# EXTRACTED ENTRIES:
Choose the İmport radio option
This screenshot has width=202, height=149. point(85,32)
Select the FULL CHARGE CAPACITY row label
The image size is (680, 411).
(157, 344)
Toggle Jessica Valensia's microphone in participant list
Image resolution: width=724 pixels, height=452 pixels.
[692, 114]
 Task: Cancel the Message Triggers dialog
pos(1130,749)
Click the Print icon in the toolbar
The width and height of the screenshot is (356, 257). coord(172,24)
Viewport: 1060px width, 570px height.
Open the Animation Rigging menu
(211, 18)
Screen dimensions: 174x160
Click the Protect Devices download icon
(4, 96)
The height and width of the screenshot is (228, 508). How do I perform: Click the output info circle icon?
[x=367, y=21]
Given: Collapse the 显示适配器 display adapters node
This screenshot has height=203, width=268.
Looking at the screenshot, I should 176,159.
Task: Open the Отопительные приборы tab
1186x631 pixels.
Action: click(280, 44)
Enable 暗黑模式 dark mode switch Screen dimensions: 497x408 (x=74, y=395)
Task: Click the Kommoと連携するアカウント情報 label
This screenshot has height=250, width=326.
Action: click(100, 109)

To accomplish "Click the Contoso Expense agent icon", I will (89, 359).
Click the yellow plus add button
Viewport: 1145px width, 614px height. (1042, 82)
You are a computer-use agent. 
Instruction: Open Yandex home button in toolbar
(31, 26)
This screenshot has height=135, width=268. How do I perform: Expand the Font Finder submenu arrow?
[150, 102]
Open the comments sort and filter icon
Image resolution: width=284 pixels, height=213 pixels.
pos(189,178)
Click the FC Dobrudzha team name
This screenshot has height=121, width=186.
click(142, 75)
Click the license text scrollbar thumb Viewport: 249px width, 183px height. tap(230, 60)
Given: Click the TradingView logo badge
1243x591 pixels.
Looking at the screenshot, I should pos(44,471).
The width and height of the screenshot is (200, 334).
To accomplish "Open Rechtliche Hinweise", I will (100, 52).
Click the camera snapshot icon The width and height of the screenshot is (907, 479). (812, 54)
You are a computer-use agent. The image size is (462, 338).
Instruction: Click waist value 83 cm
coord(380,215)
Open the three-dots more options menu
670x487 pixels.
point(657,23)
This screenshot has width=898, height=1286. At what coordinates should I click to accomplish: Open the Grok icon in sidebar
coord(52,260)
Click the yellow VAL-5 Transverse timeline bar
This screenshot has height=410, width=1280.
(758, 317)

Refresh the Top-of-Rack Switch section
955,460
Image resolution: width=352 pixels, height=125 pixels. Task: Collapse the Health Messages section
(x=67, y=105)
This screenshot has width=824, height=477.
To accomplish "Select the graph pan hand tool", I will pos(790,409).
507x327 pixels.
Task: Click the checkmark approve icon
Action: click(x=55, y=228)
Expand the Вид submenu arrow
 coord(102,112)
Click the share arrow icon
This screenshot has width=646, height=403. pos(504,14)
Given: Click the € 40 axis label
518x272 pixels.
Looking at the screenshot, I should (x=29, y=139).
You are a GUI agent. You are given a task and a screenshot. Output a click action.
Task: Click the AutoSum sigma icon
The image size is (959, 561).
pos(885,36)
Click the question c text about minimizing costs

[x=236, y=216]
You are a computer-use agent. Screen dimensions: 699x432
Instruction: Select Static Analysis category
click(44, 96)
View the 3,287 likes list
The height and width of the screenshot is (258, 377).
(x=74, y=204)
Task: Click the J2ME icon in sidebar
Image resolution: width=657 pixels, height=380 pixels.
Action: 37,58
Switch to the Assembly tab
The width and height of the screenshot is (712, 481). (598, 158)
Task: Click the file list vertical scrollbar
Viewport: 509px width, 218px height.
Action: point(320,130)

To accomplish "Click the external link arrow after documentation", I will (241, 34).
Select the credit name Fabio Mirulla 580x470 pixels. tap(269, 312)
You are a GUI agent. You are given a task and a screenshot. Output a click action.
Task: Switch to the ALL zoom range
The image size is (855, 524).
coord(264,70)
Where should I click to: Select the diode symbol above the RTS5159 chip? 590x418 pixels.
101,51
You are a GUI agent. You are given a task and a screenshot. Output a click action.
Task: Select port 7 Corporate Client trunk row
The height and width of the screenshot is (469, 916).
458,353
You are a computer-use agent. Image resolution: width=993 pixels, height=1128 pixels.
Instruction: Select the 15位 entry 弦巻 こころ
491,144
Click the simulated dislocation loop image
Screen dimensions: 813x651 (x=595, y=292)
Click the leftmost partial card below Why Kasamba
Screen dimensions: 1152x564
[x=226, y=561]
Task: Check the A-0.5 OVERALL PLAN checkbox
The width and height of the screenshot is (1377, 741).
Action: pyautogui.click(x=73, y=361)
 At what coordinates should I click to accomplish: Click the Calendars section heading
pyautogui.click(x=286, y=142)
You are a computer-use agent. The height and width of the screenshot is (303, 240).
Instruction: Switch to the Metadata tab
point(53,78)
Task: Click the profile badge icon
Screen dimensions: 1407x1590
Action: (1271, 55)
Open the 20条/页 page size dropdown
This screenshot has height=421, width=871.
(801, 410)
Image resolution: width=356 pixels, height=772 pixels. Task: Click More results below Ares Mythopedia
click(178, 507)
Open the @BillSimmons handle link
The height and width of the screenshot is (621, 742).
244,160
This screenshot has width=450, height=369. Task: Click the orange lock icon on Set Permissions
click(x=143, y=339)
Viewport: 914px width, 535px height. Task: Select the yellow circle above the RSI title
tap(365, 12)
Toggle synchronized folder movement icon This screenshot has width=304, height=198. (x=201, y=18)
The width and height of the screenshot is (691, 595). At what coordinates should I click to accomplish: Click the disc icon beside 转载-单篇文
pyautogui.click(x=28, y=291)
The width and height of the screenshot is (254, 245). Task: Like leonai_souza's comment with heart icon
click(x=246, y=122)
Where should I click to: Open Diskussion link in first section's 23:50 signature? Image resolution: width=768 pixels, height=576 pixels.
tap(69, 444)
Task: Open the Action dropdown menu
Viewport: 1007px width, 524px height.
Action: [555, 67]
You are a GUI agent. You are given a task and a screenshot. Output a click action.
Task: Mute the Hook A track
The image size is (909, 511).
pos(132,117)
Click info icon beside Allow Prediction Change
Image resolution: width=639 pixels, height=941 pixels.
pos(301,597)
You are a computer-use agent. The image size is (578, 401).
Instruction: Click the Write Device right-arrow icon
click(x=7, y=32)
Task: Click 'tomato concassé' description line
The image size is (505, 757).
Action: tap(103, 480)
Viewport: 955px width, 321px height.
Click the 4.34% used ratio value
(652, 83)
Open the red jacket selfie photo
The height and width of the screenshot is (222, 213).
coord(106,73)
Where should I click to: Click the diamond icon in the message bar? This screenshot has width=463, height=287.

# WHAT TO PRODUCE:
Using the records above, gather all lines where the string "dropdown" is present.

# ANSWER TO THIS PROBLEM:
Open the 20条/页 page size dropdown
Task: Open the Action dropdown menu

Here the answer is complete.